Iron Road reduces costs at Central Eyre iron project in Australia

20 April 2016 (Last Updated April 20th, 2016 18:30)

Iron Road has further reduced costs at its wholly-owned Central Eyre iron project (CEIP) in South Australia.

Iron Road has further reduced costs at its wholly-owned Central Eyre iron project (CEIP) in South Australia.

The latest move is part of the project commercialisation programme, which is being undertaken by the company and China Railway Group (CREC) together.

Iron Road has targeted a minimum 15% reduction in life of mine (LoM) OPEX as well as CAPEX.

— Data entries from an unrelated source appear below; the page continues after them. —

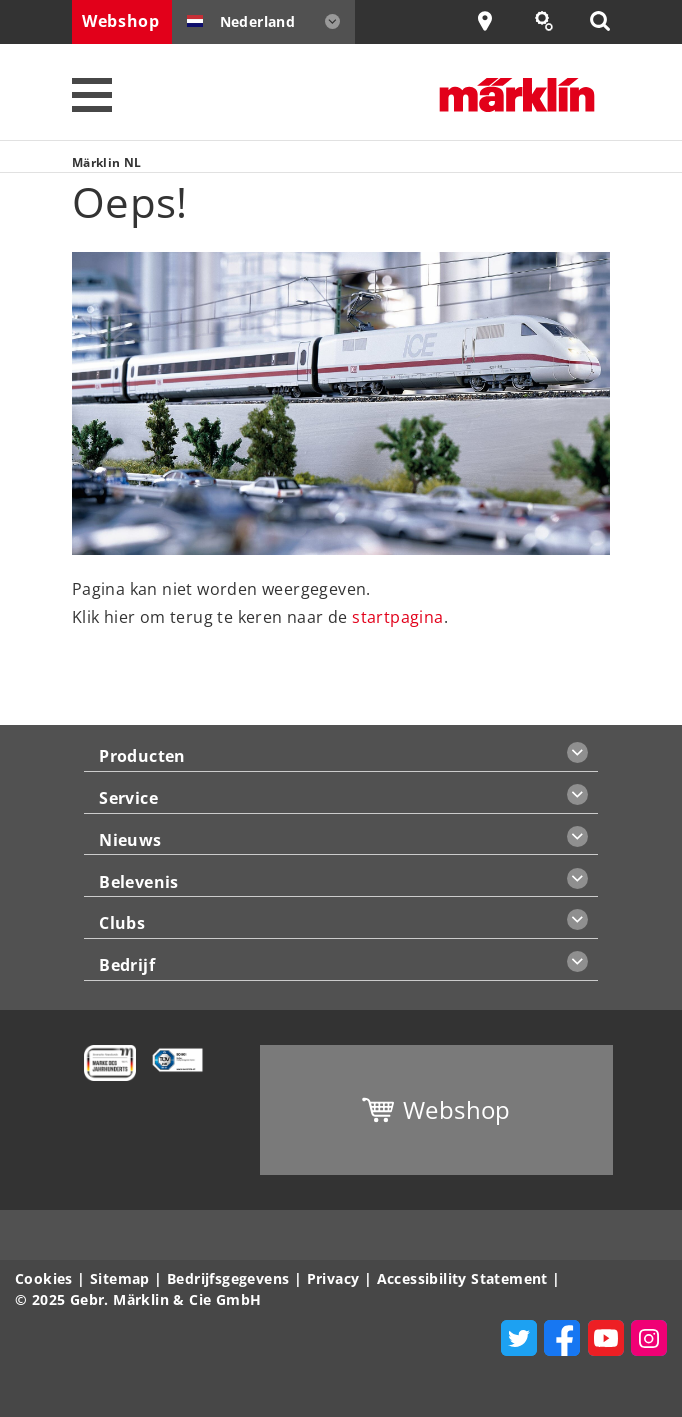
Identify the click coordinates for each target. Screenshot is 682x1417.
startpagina (397, 617)
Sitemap (120, 1278)
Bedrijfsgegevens (228, 1278)
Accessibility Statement (462, 1278)
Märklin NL (107, 162)
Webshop (121, 21)
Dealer (498, 21)
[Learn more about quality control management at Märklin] (169, 1058)
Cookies (44, 1278)
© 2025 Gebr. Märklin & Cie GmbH (138, 1299)
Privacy (333, 1278)
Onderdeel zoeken (554, 21)
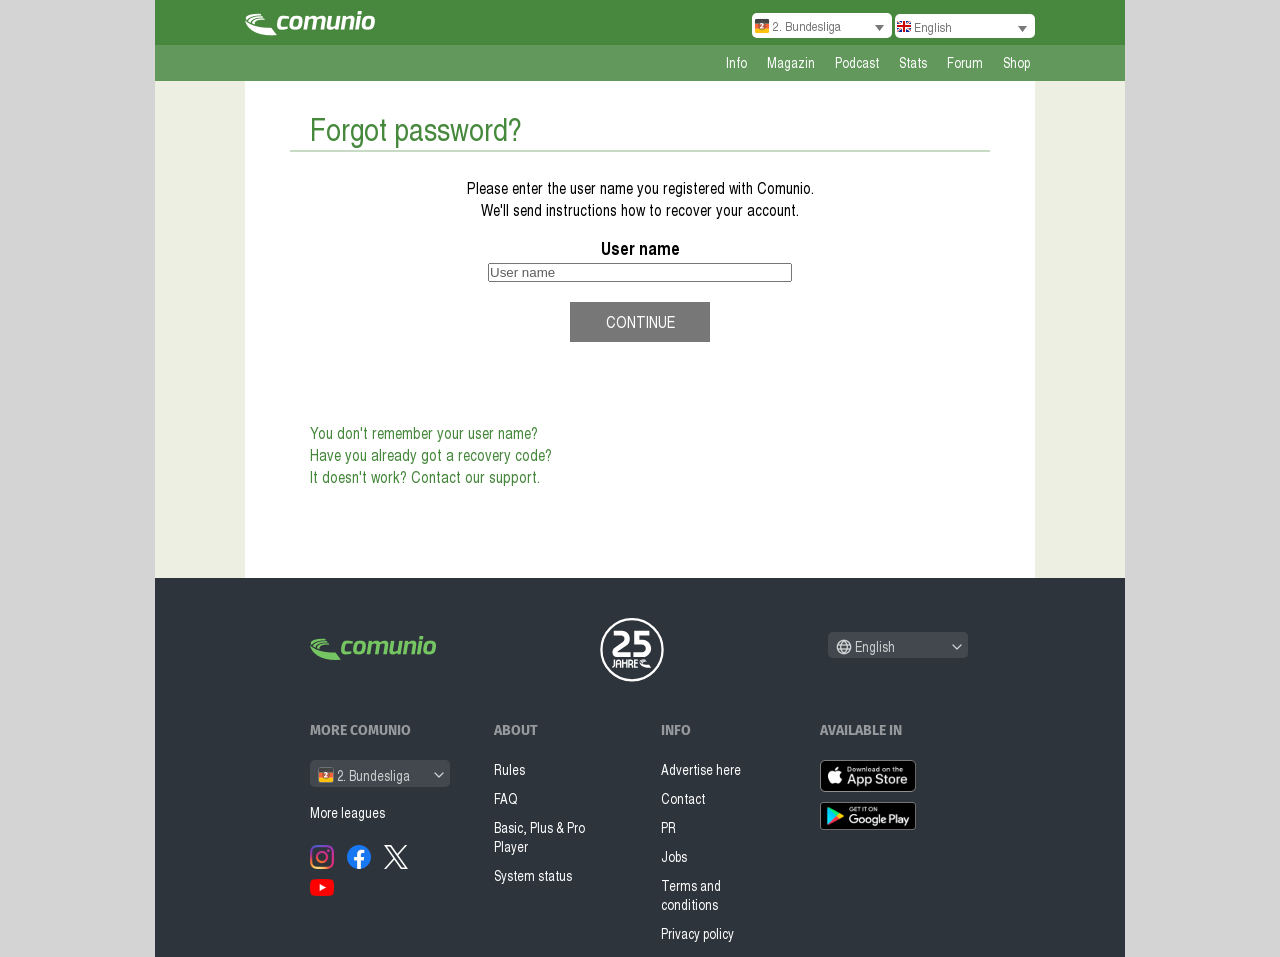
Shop (1016, 62)
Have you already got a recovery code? (431, 455)
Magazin (791, 62)
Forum (965, 62)
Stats (913, 62)
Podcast (857, 62)
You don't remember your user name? (424, 433)
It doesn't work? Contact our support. (425, 477)
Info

Since the completion of the optimisation studies during 2014 - 2015, a sustained downward shift was witnessed in the market pricing of operating consumables.

"Together with its partners, Iron Road is continuing to get on with the business of assembling the CEIP development consortium and refining the project economics."

Globally, development activity of resources sector also continues to unwind rapidly in a direct response to weak commodity prices putting additional downward pressure on CAPEX estimates, the company said.

The company said that the LoM average free-on-board (FOB) price had been minimised to $35.38/t as the market repriced operating consumables, including diesel, explosives, process plant grinding media and mill liners.

Together, they comprise 33% of FOB operating costs.

Iron Road managing director Andrew Stocks said: "Following the recent signing of our pivotal Strategic Co-operation Agreement with China Railway Group and a further tripartite agreement with China Railway and Shandong Iron and Steel Group, we are maintaining genuine momentum in advancing towards a final investment decision."

Together with its partners, Iron Road is continuing to get on with the business of assembling the CEIP development consortium and refining the project economics.

The project is located on the Eyre Peninsula and is a collection of three iron occurrences, which include Warramboo, Kopi and Hambidge.